Fala de Cris Monteiro Gera Acusação de Racismo e Acirra Crise na Câmara de SP

Uma declaração polêmica durante sessão da Câmara Municipal de São Paulo colocou a vereadora Cris Monteiro (Novo) no centro de uma tempestade política e social. Ao rebater críticas de servidores que protestavam contra o reajuste salarial, Monteiro afirmou:
“Mulher branca, bonita e rica incomoda muito vocês.”

A fala, feita em tom de provocação aos sindicalistas que ocupavam as galerias, foi imediatamente rebatida com gritos de “racista”. A reação se espalhou rapidamente pelas redes sociais, nos bastidores da política e nos corredores da própria Câmara. O clima ficou tenso: houve protestos dentro e fora do prédio, e a sessão precisou ser suspensa.

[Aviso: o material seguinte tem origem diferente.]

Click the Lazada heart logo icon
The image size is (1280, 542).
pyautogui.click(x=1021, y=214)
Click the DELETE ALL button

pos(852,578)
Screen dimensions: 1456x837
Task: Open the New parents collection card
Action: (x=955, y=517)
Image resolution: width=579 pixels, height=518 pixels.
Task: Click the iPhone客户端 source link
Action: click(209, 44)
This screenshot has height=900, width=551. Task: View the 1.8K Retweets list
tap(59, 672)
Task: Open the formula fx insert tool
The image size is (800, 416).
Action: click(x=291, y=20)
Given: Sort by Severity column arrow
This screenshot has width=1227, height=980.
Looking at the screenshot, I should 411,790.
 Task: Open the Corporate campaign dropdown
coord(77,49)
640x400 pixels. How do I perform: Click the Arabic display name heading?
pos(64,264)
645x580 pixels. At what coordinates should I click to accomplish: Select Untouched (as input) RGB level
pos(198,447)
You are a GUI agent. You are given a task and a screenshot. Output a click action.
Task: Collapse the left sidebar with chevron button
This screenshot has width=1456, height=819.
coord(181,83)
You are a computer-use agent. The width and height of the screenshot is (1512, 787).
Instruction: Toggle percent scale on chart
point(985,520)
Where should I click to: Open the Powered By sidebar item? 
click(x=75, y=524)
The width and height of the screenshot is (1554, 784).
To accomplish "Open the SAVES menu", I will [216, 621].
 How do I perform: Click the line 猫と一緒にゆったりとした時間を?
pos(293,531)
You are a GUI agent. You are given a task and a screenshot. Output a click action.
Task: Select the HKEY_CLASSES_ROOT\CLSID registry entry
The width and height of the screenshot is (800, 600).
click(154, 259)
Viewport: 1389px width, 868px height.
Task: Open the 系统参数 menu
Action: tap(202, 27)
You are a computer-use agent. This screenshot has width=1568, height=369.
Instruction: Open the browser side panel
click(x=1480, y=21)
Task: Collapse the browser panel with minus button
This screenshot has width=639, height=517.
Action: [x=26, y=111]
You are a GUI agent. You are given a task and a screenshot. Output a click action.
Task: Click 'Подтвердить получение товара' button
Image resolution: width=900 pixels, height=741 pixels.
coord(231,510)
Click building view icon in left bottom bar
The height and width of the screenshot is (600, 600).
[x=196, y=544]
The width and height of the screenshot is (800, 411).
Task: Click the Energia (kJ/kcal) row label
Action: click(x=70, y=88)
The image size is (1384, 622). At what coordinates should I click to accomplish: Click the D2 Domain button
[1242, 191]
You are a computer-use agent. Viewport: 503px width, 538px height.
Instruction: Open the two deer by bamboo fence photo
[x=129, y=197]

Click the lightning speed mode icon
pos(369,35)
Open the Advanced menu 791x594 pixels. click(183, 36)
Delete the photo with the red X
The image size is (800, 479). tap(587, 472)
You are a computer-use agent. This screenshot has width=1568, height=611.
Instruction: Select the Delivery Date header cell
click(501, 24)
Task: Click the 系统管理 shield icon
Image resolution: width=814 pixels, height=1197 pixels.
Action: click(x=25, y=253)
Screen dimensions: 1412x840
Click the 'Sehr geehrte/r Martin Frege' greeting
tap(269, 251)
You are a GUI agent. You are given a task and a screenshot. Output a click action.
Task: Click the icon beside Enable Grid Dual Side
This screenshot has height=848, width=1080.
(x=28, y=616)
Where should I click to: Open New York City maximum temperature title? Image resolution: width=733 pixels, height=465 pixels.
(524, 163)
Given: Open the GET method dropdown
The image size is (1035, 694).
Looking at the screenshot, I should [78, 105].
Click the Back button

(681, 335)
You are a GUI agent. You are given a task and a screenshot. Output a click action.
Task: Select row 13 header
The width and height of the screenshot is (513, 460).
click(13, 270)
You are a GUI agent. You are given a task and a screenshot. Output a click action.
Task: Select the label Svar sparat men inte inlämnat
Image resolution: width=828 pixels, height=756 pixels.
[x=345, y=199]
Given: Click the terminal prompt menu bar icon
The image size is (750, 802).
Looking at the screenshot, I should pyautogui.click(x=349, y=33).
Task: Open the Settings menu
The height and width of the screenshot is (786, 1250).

A frase foi proferida no calor da votação de um projeto que reajusta os salários dos servidores municipais em duas etapas — 2,60% em maio de 2025 e 2,55% em maio de 2026. O total, de 5,15%, é inferior ao pedido pela categoria. A insatisfação era evidente nas galerias lotadas, onde professores e representantes sindicais acompanhavam a votação em clima de tensão.

Após a declaração, a vereadora Luana Alves (PSOL) protocolou uma representação na Corregedoria da Câmara, pedindo sanção contra Cris Monteiro. Segundo o documento, a fala da parlamentar reforça a lógica do racismo estrutural, hierarquizando a sociedade com base em cor, classe e privilégio — conceito já reconhecido pelo Supremo Tribunal Federal.

Monteiro, por sua vez, tentou conter os danos. Usou a tribuna para lamentar o tom do discurso e divulgou nota oficial afirmando que “nunca teve intenção de ofender ninguém” e que sempre atuou com respeito às instituições democráticas e à população paulistana.

O episódio revive o histórico controverso da vereadora, que já se envolveu em um caso de agressão mútua dentro do banheiro da Câmara em 2021. Agora, o novo incidente coloca sua postura sob forte escrutínio, tanto político quanto social.

Fora do plenário, o clima também era de confronto. Durante protestos organizados por professores, houve tumulto com direito a gás de pimenta e atendimento emergencial a manifestantes atingidos. Também foram relatadas garrafas arremessadas do prédio da Câmara contra os grevistas.

O caso deve seguir em debate nos próximos dias, sendo mais um capítulo da escalada de tensões entre representantes do poder público e categorias profissionais, num contexto marcado por disputas ideológicas, desigualdade social e polarização crescente.